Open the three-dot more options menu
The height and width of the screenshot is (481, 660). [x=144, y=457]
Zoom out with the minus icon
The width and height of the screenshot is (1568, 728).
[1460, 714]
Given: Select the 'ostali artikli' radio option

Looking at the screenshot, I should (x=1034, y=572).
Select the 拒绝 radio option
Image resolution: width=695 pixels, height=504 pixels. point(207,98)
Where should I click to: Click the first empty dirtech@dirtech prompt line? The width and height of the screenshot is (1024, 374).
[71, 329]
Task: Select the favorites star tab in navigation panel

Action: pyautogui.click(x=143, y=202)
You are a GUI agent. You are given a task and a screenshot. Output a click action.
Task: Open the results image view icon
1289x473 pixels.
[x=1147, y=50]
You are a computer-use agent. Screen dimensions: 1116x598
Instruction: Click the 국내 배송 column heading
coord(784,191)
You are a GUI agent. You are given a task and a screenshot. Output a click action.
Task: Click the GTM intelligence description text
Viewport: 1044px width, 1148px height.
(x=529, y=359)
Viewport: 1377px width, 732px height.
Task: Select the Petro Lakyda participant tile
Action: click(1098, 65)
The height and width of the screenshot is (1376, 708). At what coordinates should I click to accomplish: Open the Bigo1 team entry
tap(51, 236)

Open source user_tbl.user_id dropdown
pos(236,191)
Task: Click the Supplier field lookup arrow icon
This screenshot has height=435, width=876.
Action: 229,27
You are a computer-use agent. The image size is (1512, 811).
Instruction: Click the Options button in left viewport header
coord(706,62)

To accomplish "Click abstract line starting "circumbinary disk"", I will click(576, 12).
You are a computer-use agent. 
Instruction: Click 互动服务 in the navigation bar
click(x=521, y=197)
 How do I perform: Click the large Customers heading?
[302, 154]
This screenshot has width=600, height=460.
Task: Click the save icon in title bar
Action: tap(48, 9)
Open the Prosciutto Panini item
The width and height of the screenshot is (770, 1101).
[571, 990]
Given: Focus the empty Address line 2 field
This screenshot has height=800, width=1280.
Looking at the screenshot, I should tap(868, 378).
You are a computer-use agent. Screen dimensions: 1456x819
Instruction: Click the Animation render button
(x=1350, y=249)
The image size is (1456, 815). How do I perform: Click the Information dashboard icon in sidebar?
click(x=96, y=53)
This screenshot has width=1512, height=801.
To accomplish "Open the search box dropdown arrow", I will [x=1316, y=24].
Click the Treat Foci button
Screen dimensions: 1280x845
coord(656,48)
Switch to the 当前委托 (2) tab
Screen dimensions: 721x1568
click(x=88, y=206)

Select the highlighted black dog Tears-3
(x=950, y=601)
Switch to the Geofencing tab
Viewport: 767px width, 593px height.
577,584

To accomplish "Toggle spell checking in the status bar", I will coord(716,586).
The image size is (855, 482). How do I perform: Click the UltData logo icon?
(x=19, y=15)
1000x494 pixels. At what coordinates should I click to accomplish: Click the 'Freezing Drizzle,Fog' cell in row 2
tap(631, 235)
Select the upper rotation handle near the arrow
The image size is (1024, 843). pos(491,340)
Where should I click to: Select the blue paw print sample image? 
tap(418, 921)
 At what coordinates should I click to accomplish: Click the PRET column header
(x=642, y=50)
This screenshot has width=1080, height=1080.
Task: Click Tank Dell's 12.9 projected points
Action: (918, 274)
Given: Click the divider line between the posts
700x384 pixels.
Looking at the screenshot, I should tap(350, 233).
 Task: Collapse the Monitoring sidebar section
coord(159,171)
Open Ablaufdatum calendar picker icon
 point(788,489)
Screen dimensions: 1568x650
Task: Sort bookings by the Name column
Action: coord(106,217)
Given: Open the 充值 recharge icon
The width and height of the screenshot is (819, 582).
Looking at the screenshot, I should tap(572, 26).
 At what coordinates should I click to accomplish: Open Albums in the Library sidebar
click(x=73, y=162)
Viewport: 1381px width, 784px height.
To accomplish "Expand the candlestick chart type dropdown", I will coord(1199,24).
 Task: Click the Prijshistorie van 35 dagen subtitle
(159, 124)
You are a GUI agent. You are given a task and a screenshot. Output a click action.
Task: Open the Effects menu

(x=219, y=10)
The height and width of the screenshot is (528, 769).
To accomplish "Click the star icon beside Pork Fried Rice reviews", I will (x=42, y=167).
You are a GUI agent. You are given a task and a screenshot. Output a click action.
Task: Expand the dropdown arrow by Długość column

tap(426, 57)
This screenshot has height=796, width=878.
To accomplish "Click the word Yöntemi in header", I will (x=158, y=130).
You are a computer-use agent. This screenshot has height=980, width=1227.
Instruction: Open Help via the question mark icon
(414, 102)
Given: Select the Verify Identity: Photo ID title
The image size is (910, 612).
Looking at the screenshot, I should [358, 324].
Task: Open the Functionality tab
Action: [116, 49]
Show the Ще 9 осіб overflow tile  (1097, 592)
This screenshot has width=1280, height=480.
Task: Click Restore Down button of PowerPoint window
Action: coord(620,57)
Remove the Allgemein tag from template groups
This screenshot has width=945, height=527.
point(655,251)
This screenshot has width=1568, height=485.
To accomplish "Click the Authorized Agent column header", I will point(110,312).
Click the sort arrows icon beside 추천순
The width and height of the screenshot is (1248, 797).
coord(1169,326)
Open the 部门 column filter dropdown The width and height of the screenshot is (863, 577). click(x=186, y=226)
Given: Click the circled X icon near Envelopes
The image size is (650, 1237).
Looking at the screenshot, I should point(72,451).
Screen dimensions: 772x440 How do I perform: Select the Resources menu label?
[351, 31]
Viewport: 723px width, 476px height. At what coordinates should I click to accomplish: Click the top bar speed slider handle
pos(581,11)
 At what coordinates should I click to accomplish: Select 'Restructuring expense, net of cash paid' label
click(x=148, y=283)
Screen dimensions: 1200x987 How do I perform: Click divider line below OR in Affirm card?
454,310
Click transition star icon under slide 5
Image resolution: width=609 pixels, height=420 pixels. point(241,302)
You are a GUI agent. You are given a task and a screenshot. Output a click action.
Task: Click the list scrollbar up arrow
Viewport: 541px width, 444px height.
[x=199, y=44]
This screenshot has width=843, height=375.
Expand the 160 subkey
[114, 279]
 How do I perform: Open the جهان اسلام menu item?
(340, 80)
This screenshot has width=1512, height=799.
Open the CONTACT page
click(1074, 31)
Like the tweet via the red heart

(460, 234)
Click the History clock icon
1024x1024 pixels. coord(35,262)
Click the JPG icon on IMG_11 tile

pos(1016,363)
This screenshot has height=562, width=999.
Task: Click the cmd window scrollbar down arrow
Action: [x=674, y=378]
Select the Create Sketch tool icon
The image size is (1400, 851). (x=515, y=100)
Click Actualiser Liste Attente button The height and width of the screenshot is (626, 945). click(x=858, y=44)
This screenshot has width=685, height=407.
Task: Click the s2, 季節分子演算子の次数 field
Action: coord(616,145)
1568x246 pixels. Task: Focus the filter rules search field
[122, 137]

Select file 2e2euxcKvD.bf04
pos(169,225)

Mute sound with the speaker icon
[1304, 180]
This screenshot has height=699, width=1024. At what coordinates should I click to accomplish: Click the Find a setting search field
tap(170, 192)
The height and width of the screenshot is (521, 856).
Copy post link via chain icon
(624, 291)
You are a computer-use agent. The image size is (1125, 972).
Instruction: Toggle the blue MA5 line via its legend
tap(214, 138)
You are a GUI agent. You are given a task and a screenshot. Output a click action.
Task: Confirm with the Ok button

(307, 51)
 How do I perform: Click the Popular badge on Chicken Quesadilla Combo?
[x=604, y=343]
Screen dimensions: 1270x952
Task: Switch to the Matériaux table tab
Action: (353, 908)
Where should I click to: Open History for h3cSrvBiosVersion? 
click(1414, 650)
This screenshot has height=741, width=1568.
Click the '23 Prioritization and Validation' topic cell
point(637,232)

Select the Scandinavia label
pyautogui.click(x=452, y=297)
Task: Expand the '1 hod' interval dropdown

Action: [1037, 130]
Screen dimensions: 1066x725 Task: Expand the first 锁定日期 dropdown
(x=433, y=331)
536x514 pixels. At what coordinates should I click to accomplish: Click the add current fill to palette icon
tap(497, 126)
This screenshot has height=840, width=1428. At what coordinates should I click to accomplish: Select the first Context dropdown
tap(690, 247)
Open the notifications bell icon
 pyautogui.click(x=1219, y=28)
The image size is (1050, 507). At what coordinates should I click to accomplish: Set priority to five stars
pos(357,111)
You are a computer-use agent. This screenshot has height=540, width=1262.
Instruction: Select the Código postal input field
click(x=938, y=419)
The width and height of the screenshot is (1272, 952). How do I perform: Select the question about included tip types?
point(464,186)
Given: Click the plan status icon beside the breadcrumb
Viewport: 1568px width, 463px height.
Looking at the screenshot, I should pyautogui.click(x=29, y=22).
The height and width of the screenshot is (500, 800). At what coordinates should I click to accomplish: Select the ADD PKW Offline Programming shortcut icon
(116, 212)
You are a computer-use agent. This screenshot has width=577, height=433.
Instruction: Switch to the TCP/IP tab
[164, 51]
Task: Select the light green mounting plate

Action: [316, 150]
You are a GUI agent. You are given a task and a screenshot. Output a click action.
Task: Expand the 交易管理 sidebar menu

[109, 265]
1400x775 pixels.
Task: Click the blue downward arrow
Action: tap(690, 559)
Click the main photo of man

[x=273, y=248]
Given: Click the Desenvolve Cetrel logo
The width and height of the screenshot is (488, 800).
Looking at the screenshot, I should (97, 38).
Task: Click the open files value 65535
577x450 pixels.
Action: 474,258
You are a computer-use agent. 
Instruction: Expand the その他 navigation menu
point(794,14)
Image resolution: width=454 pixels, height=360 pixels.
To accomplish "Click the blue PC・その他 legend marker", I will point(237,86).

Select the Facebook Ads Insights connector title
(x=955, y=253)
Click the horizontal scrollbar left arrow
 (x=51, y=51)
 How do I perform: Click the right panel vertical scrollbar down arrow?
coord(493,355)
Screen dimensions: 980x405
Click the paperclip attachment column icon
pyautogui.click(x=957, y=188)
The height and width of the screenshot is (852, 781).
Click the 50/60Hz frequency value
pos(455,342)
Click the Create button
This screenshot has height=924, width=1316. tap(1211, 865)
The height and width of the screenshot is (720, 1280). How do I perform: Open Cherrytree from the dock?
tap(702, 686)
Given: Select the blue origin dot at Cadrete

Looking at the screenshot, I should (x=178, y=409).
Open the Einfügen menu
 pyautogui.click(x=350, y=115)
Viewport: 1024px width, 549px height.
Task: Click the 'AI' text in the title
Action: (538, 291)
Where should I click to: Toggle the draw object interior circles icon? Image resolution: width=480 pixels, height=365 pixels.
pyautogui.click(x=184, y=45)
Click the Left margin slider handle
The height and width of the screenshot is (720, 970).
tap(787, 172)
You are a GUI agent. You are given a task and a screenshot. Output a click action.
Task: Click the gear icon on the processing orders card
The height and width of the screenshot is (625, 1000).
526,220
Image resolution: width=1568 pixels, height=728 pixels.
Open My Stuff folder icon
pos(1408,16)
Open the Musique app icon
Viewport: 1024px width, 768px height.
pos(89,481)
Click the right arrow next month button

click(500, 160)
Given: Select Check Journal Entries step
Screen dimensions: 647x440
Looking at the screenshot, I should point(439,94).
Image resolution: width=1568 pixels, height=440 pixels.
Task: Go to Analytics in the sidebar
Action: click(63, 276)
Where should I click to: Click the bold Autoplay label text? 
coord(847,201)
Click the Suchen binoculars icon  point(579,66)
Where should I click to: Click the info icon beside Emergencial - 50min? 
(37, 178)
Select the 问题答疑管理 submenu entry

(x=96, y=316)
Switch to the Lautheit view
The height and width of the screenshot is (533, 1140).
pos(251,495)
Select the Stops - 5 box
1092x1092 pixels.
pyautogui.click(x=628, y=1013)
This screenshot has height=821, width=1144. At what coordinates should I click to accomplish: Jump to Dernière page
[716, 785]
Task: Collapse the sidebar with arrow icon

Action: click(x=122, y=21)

WHAT THE TASK REQUIRES: Using the data above, establish how many lines include the word "status"; the reply is that number only.

RESPONSE BOX: 2